Pride of workmanship
This trait is linked to a willingness and ability to improve without being prodded by audits or inspections. Teams that take evident pride in the products of their work, and the workmanship behind it, tended to end up with more good results. What can an organisation do to support this? They can start by enabling their workers to do what they want and need to do by removing unnecessary constraints and decluttering the bureaucracy surrounding their daily lives.

Making it Go Right

The difference between things going right and going wrong was not in the absence of negatives, like violations. No, the difference was in the presence of positive capacities! Even organisations like NASA are getting around to this insight. “Focusing on the rare cases of failures attributed to ‘human error’ provides little information about why human performance almost always goes right. Similarly, focusing on the lack of safety provides limited information about how to improve safety,” they concluded in a symposium just last year.

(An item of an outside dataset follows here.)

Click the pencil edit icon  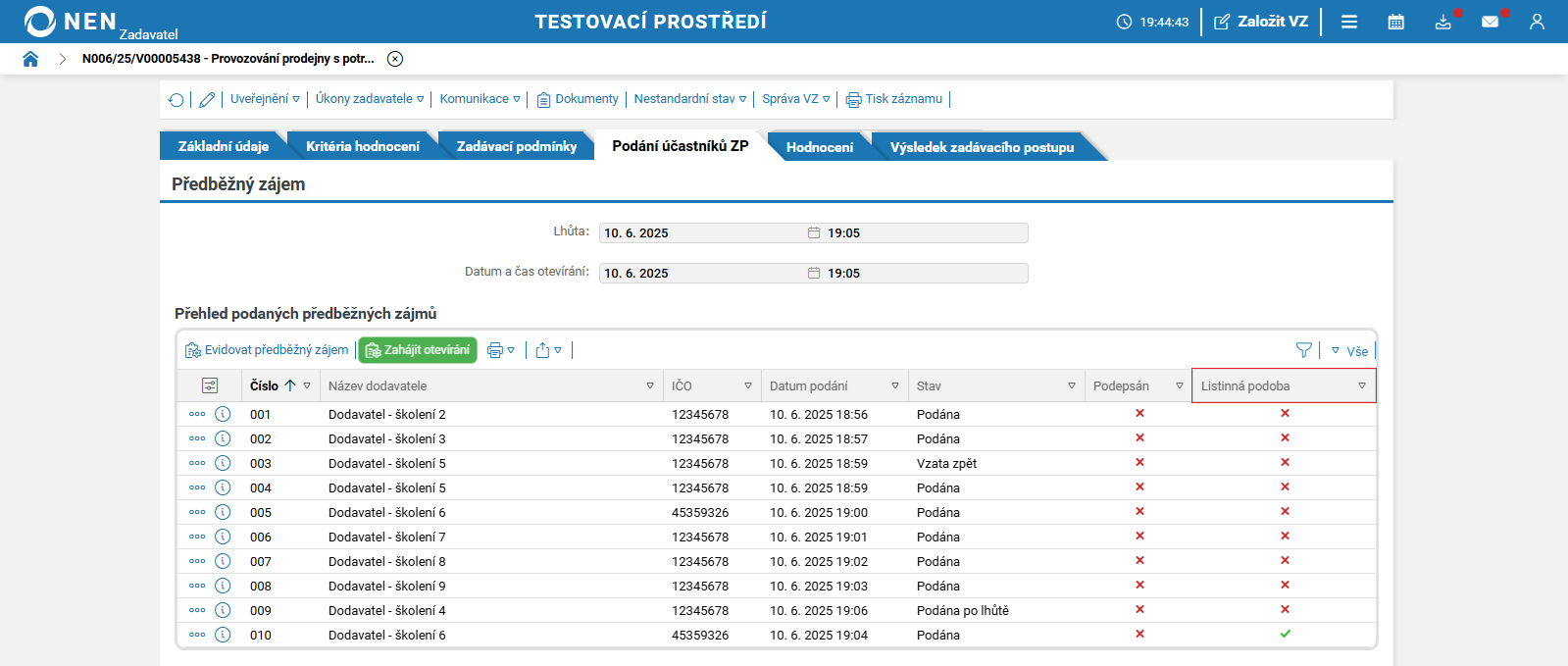[x=207, y=100]
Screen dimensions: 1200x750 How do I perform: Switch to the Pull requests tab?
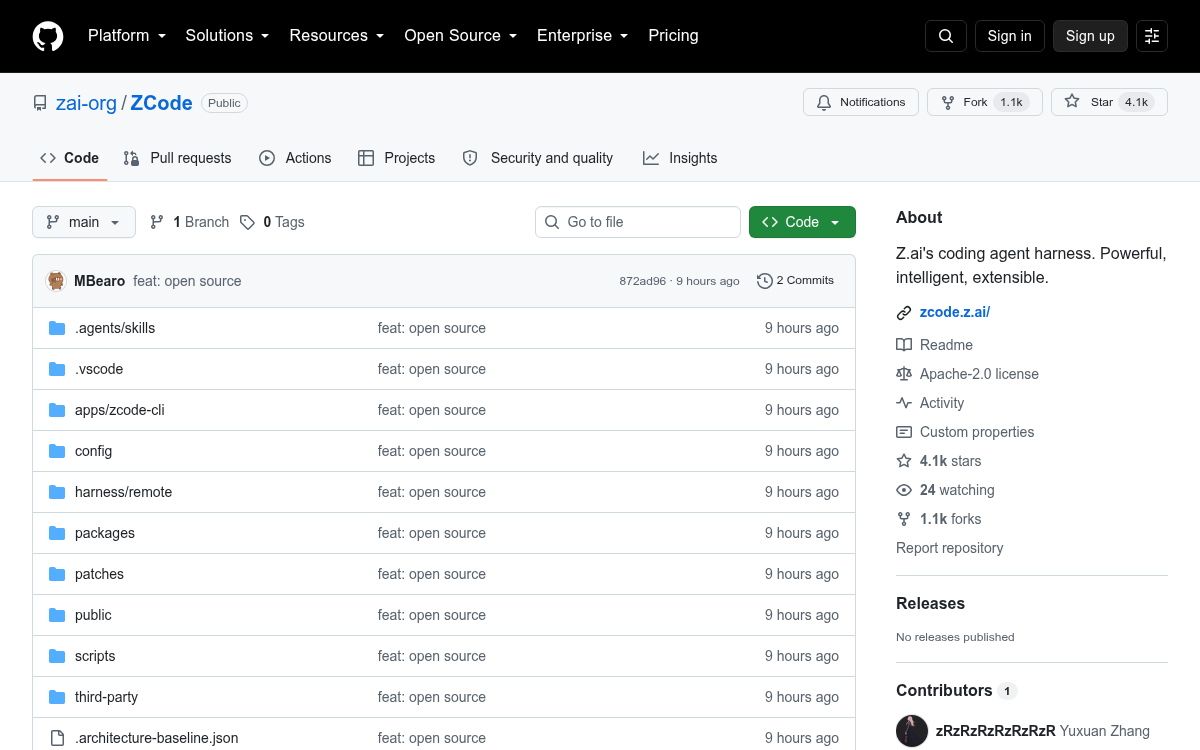(x=177, y=158)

If we apply it to our own sport, we might well recognise some or all of these capacities as responsible for why things go right! Because indeed, it is easy to see that much more in gliding goes right than goes wrong. Seeing safety only in relation to a small number of incidents or accidents is important but severely limits how we can learn and improve.

Capacities for Safety

Understanding how success is created is just as important, if not more so. This is why Gliding Australia might see its safety not just as the absence of negative events or the existence of a safety bureaucracy, but much more as the presence of capacities that make things go well—in its organisation, in clubs, in training panels, in individual pilots.

This includes capacity to anticipate the changing face of risk and new harmful influences, for example, airspace changes, demographic shifts, technological developments and airworthiness insights.

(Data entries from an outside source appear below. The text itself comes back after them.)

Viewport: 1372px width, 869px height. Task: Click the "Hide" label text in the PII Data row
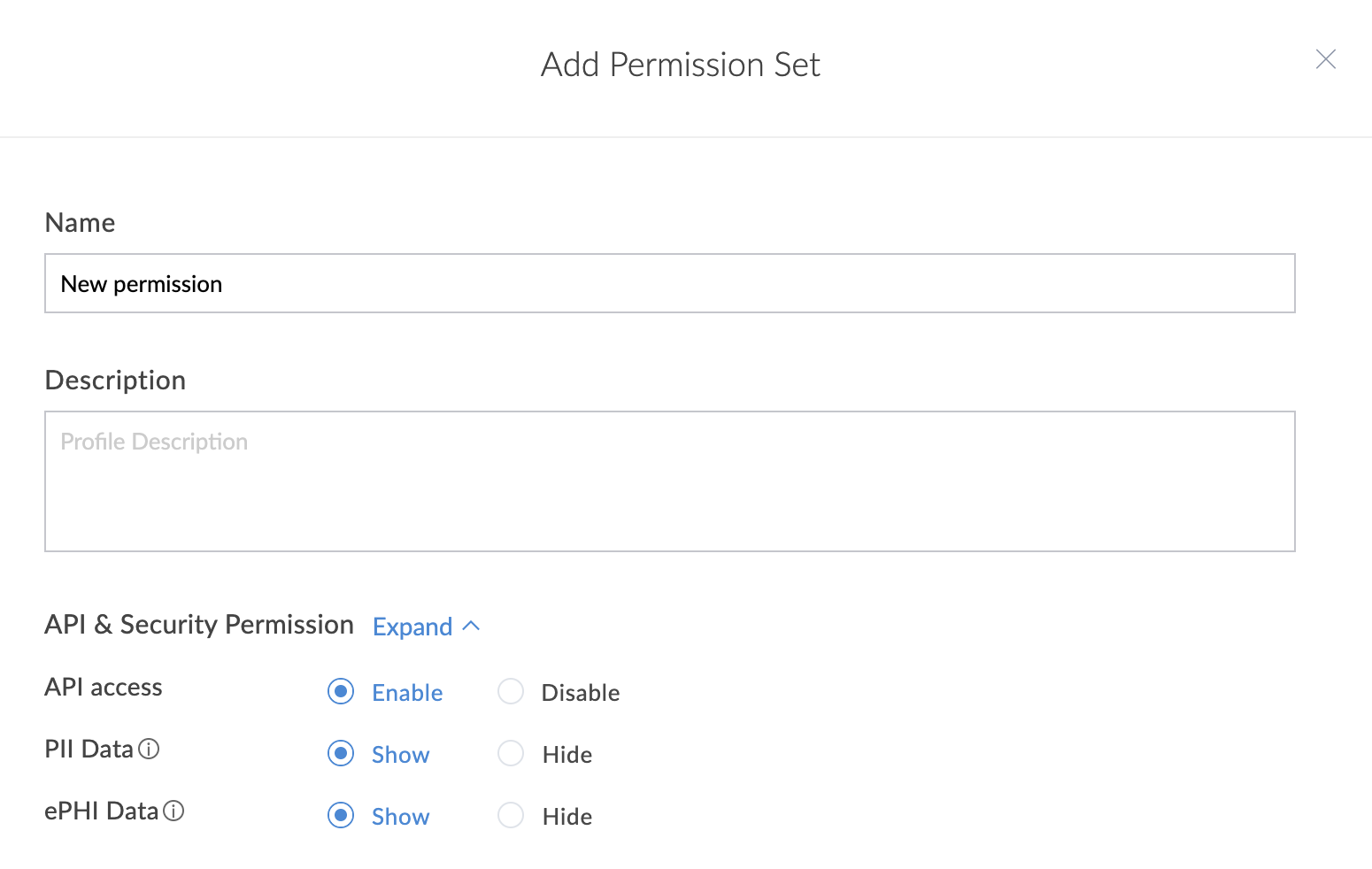(567, 755)
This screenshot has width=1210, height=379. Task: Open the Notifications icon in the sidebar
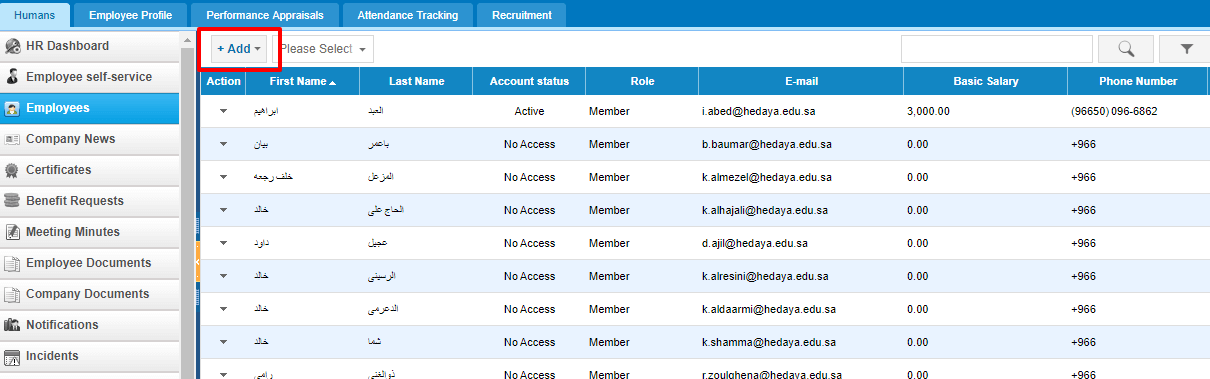click(13, 326)
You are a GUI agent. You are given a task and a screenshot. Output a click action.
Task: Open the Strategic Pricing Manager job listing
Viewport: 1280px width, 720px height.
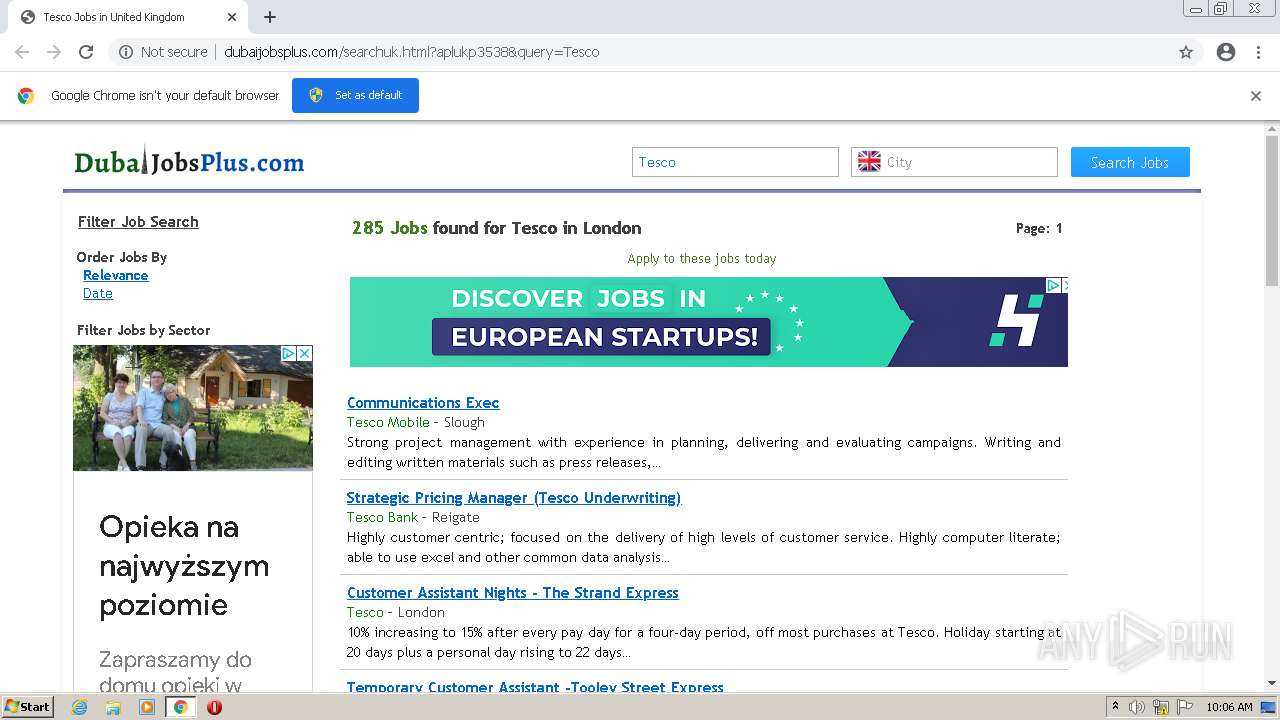[x=513, y=498]
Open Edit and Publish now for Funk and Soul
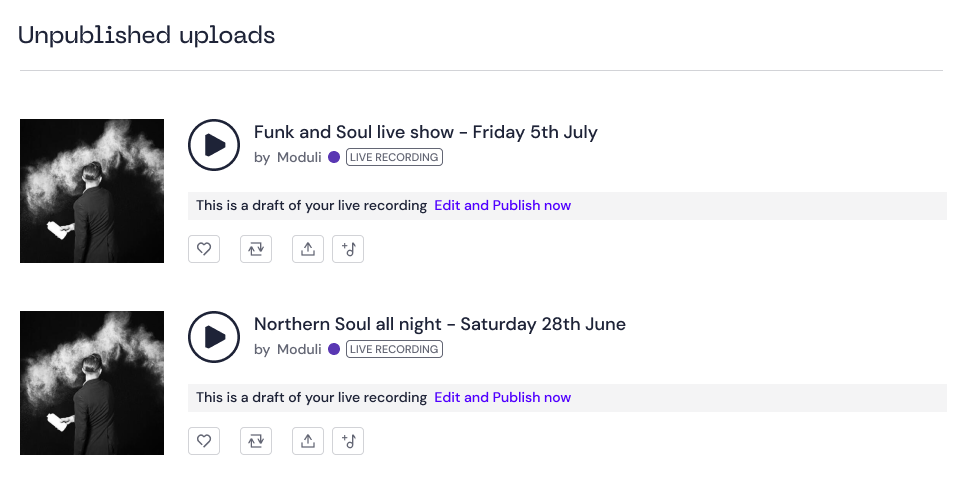The image size is (969, 479). [x=502, y=205]
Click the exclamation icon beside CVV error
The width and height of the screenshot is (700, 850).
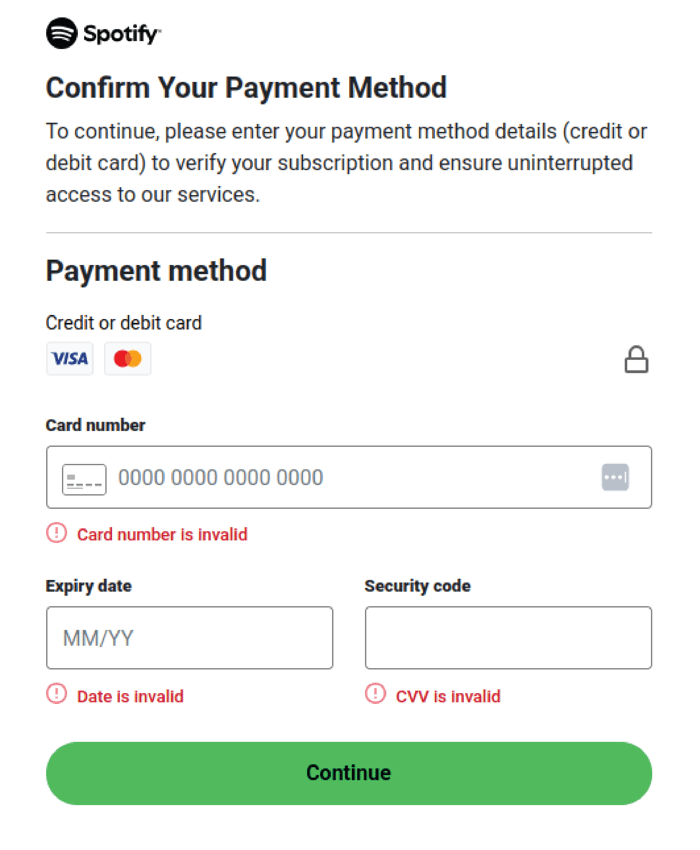(377, 696)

Pilots need a capacity to be ready to respond and manage risk in more ways than just writing another rule to plug the hole that was found. Examples might include investing in pilot competencies, sharing accounts in Gliding Australia Magazine and other outlets, and carefully testing new systems such as those for collision avoidance.

A capacity to proactively learn and keep our conversation about risk open and alive is also valuable, not only within clubs, but also through the immediate, non-punitive, expert-based and independent analyses of incidents through the SOAR system;

The capacity to show curiosity, instead of judgment when confronted with non-conformances, helps understand incidents. Why did it seem impossible for this pilot, or this club, to complete the operation and follow the rules at the same time? The capacity to remain curious and open-minded, to withhold judgment and withstand pressure to act immediately, is critical here.

The capacity to respond justly to incidents by asking about the (potential) impacts of the event will reveal the needs that these impacts have created, and how our community shares the obligation to start meeting those needs.

Are these starting points for you and your club to identify some of the capacities that make things go right? If so, how would you enhance those capacities? What can you do to make them even better, more omnipresent, and more resilient? It is also an incomplete list. Perhaps you have found other capacities in your teams, in your people, and in your systems and processes that seem to account for good outcomes. What are they? What can you add?